Stored data
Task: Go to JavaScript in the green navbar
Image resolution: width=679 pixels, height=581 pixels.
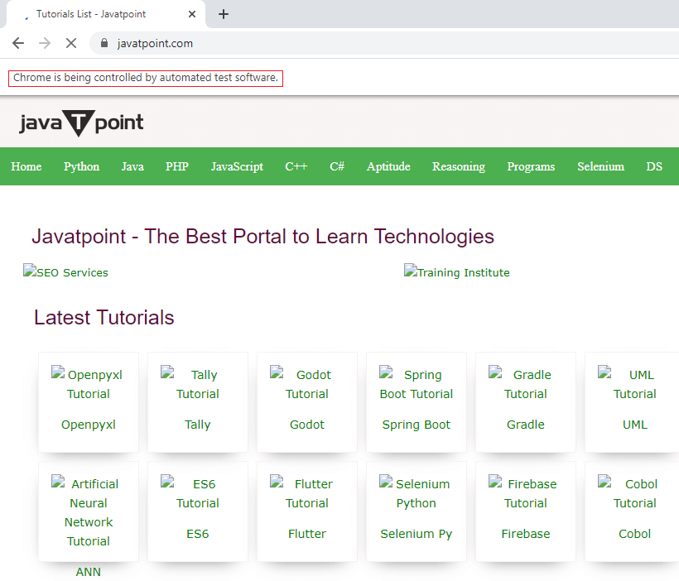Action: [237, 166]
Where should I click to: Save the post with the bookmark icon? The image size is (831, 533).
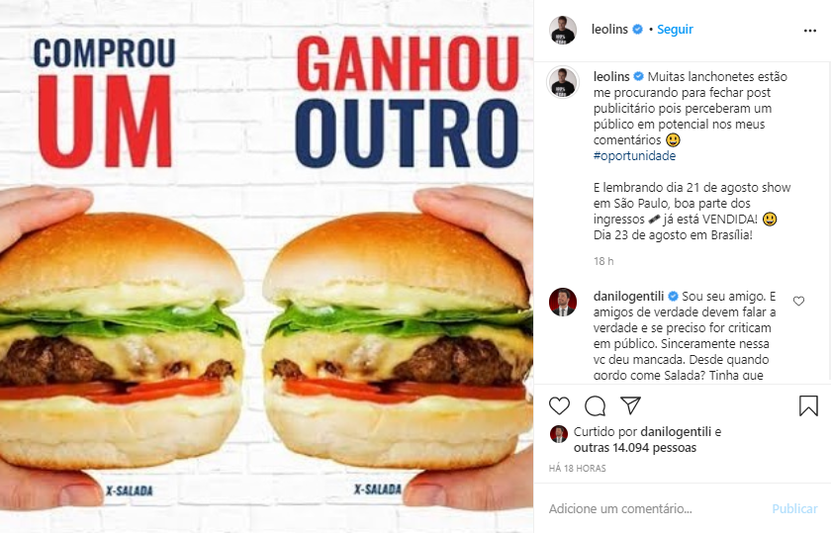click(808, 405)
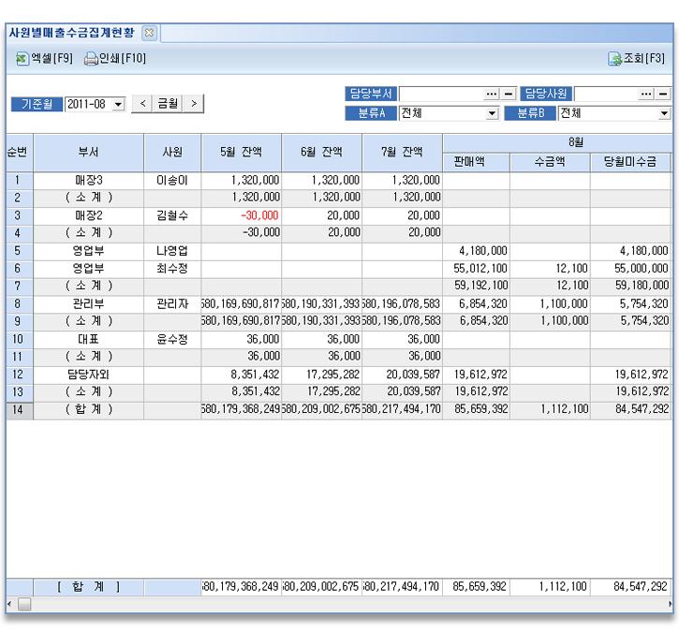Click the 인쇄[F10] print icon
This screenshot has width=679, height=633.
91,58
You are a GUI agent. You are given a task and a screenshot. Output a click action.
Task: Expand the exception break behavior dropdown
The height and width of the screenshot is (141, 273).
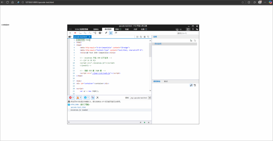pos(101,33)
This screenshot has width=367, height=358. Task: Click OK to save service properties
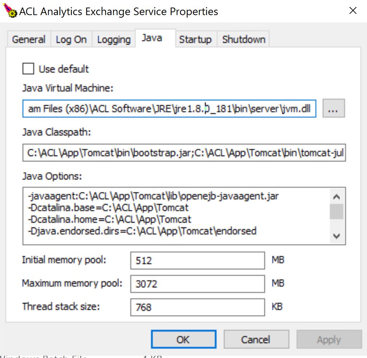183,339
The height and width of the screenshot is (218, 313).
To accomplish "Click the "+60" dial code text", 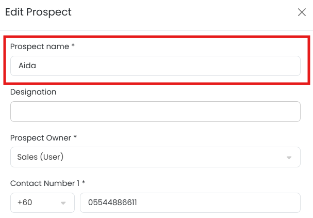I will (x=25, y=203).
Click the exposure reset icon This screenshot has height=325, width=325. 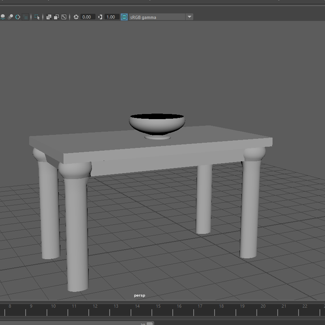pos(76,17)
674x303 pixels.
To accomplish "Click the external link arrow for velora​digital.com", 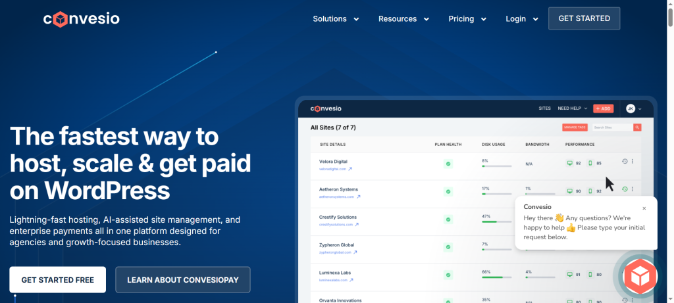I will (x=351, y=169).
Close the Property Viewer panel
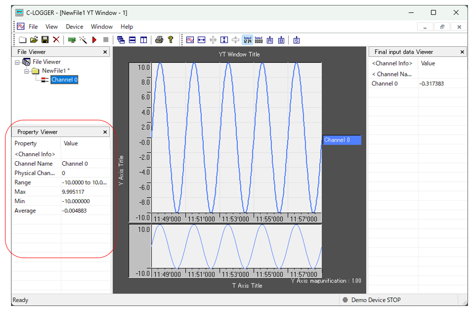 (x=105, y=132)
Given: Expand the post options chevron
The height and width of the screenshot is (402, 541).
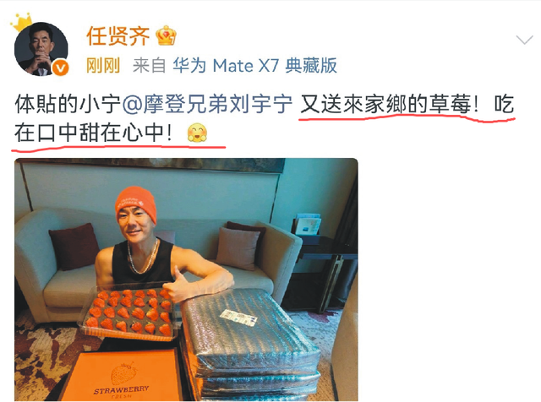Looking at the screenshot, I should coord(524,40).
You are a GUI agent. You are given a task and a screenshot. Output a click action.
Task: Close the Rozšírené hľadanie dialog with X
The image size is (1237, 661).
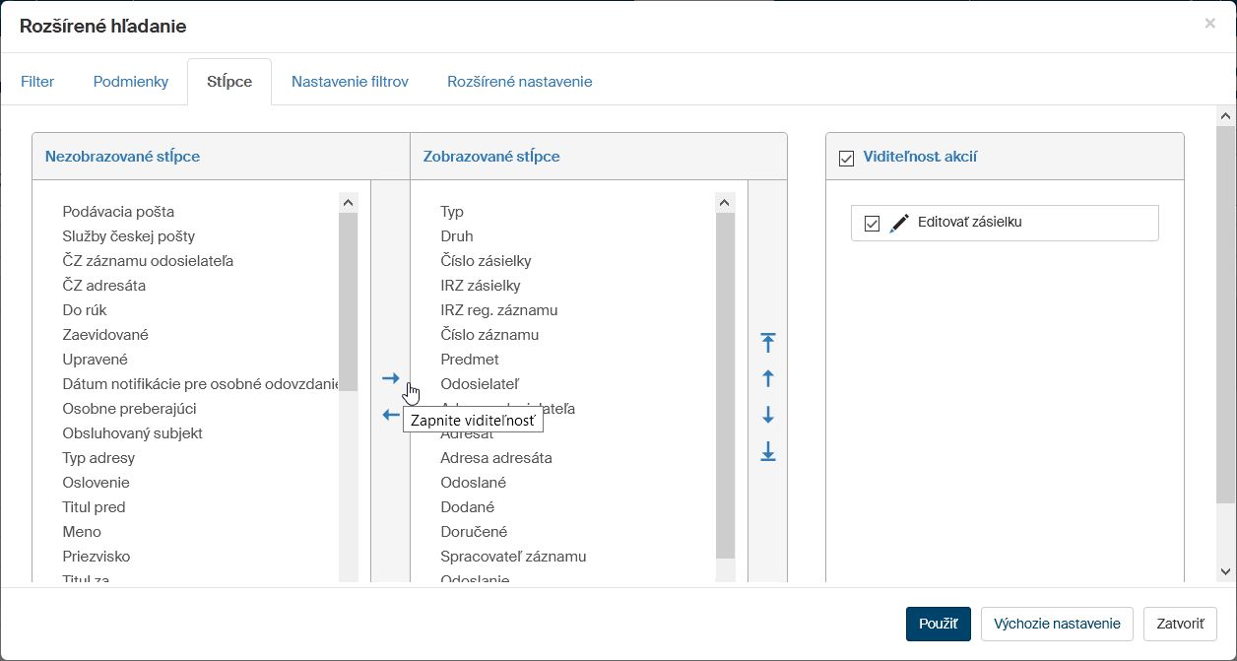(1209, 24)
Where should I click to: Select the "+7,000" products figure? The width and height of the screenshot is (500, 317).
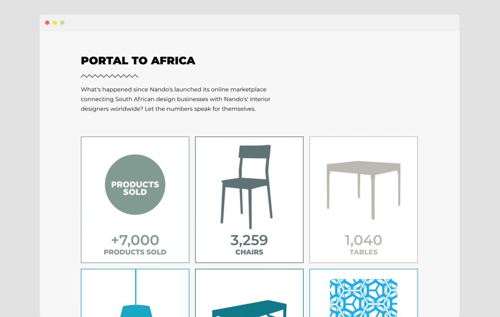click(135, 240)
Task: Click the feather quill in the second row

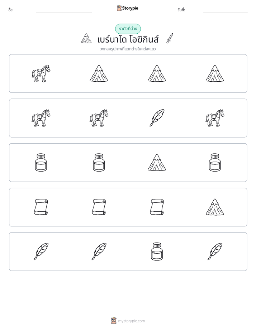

* What to work on *
Take the line containing "Task: Close the" as the first and the last line of the records as the end. Print every line in that span exactly, leaving out pictures.

* Response *
Task: Close the Rozšírené hľadanie dialog with X
The image size is (1237, 661).
(1209, 24)
Where should I click to: Select the "+7,000" products figure? The width and height of the screenshot is (500, 317).
click(135, 240)
Task: Click the feather quill in the second row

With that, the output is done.